Given passage:
....
(Asian independent) New Delhi, India — Dalit Adivasi Shakti Adhikar Manch (DASAM) expresses its strongest condemnation and outrage over the dehumanising incidentthat occurred on October 26, 2025, at Maharshi Dayanand University (MDU), Rohtak, Haryana, where a few women sanitation workers were harassed and coerced by two male supervisors, Vitender and Vinod Hooda, and Assistant Registrar Shyam Sunder while cleaning the university’s sports complex ahead of Haryana Governor Ashim Kumar Ghosh’s scheduled visit. The women sanitation workers, belonging largely to Dalit communities, alleged that despite repeatedly informing the supervisors that they were unwell and in pain due to menstruation, they were pressured to work faster. When they refused, the supervisors threatened them with dismissal and, shockingly, demanded photographs of their private parts and sanitary pads as “proof” of menstruation. Two of the women sanitation workers, under extreme duress, were forced to comply with the degrading demand. Such a demand represents a gross abuse of authority and an obscene intrusion into the most intimate and private aspects of women’s lives.
....
Extracted information:
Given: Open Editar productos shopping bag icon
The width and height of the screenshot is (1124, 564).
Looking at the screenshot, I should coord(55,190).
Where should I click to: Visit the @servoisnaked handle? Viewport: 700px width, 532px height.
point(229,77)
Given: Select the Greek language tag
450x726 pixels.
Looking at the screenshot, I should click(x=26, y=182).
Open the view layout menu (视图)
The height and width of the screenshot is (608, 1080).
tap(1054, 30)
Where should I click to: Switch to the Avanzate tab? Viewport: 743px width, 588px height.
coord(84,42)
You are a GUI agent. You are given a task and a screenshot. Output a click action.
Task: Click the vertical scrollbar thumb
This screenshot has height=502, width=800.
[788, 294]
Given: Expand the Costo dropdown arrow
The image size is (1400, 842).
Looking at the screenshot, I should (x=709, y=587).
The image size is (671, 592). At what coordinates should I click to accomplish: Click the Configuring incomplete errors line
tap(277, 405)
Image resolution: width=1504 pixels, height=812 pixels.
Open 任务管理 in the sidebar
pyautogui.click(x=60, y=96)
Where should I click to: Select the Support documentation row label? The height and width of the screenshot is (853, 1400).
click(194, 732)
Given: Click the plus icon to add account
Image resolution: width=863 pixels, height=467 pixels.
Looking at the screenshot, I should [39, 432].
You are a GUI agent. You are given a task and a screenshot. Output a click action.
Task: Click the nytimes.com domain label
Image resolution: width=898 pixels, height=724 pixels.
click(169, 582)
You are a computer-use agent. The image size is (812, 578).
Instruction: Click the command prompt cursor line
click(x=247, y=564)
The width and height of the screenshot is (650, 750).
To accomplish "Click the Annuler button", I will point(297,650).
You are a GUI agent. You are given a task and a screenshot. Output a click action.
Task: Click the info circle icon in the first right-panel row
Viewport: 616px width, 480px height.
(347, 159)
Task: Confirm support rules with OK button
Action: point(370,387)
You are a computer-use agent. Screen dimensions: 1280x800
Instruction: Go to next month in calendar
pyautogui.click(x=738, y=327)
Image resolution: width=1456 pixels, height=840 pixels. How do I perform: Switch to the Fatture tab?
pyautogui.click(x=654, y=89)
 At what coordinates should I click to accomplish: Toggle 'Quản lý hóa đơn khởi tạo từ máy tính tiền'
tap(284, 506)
....
Work to be completed: Carry on the statement condemning the harassment of women sanitation workers at Maharshi Dayanand University, starting after its last sentence.

Result of this task:
Nevertheless, this grotesque violation of bodily autonomy, privacy, and women’s dignity constitutes not only sexual harassment and abuse of power but also a reflection of the deeply entrenched casteist and patriarchal control that continues to shape India’s informal and contractual labour sectors.
Meanwhile, DASAM welcomes the registration of an FIR against these three, including two male sanitation supervisors and an assistant registrar, under relevant sections of the Bharatiya Nyaya Sanhita for sexual harassment, intimidation, and outraging the modesty of women. However, while the initial suspension of the accused is a necessary step, it cannot be seen as sufficient. Justice demands a transparent, independent, and time-bound investigation, along with robust institutional reforms to ensure that such acts of humiliation can never recur.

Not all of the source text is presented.